So far 65 volumes of transcripts and translations have been published by the London-based Egypt Exploration Society, which owns the collection.
The latest volume includes details of fragments showing third- and fourth-century versions of the Book of Revelations. Intriguingly, the number assigned to "the Beast" of Revelations isn't the usual 666, but 616.
My copy of Nestle-Aland (27th ed.) at Revelation 13:18 lists for the variant reading "616" only "C; Ir mss" (the 5th century uncial manuscript C and some manuscripts cited by Irenaeus).

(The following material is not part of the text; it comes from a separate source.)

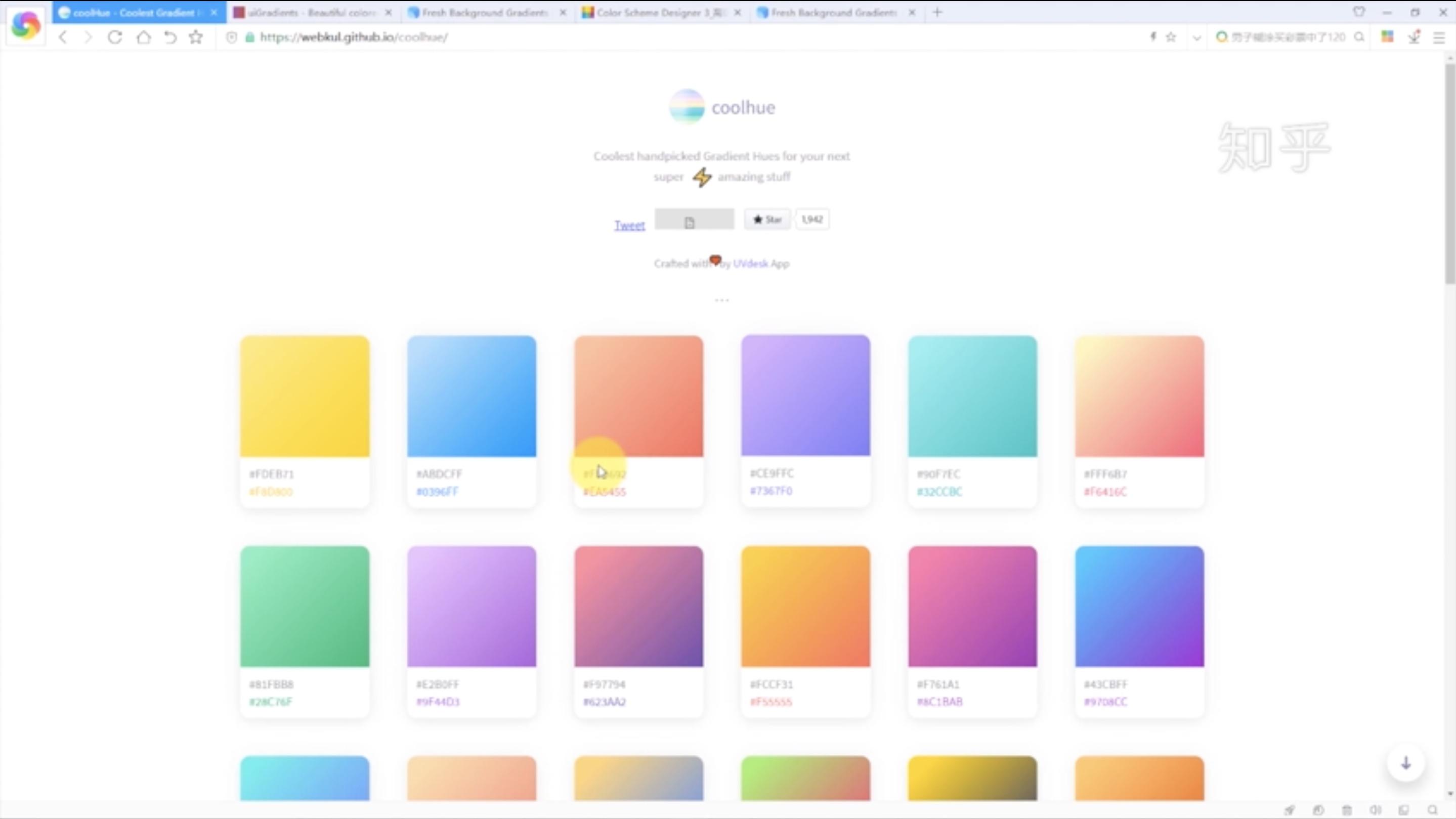Close the uiGradients tab
The height and width of the screenshot is (819, 1456).
coord(389,13)
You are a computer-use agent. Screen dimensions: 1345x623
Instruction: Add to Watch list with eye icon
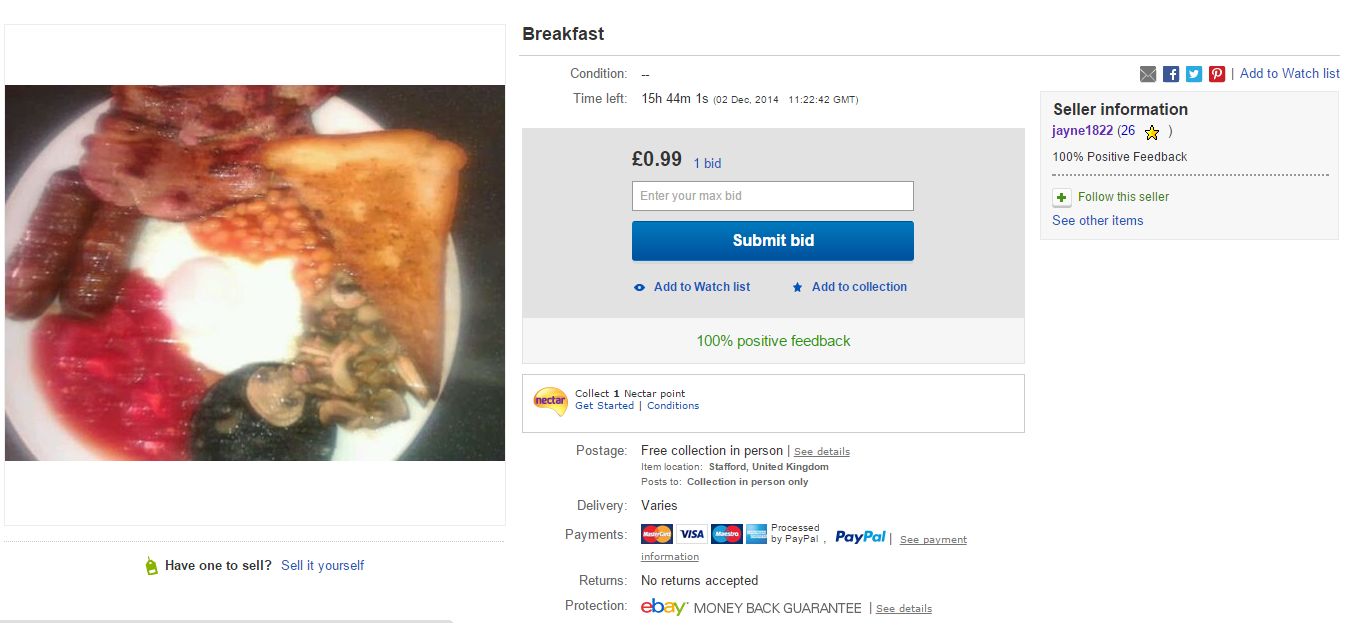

A 3rd or 4th century papyrus containing this reading would be extremely significant, although probably not enough to outweigh the many witnesses for "666."
As Bruce Metzger points out in his Textual Commentary on the Greek New Testament (1971), the numerical value of "666" is derived from the Hebrew/Aramaic values for the letters comprising the name נרון קסר, "Nero Caesar" (in Greek Νέρων Καῖσαρ) The variant "616" results from the alternate spelling נרו קסר.
For those of you unfamiliar with the numerical values of the Hebrew alphabet, the values in the above name are nun = 50, resh = 200, waw = 6, nun = 50, quph = 100, samekh = 60, resh = 200. Add 'em up!
The name "Nero Caesar" (נרון קסר) actually appears in a scroll from the Judean Desert, Murabbaat 18, dated to the "second year of Nero Caesar" (55/56 CE).
BIBLIOGRAPHY: Delbert Hillers, "Revelation 13:18 and a Scroll from Murabbaat," BASOR 170 (1963), p. 65.
UPDATE: The fragment (P.Oxy. LVI 4499) can be viewed here. Although it is pointed out that the numerology does not work with the Greek letters, the Hebrew values are not discussed.
UPDATE (5/4): I note that this post is getting, for me, a lot of hits. For laypeople, I want to emphasize these points: (1) the most likely reading of the number in Revelation 13:18 is still "666"; (2) the reading "616" has in fact been known for many years, and even the new papyrus has been known since the 1990's; (3) the variation between "666" and "616" does not materially affect the interpretation of the book of Revelation. In short, the reading "616" is mainly interesting to textual critics of the New Testament and is unlikely to make a change in anyone's Bible or beliefs.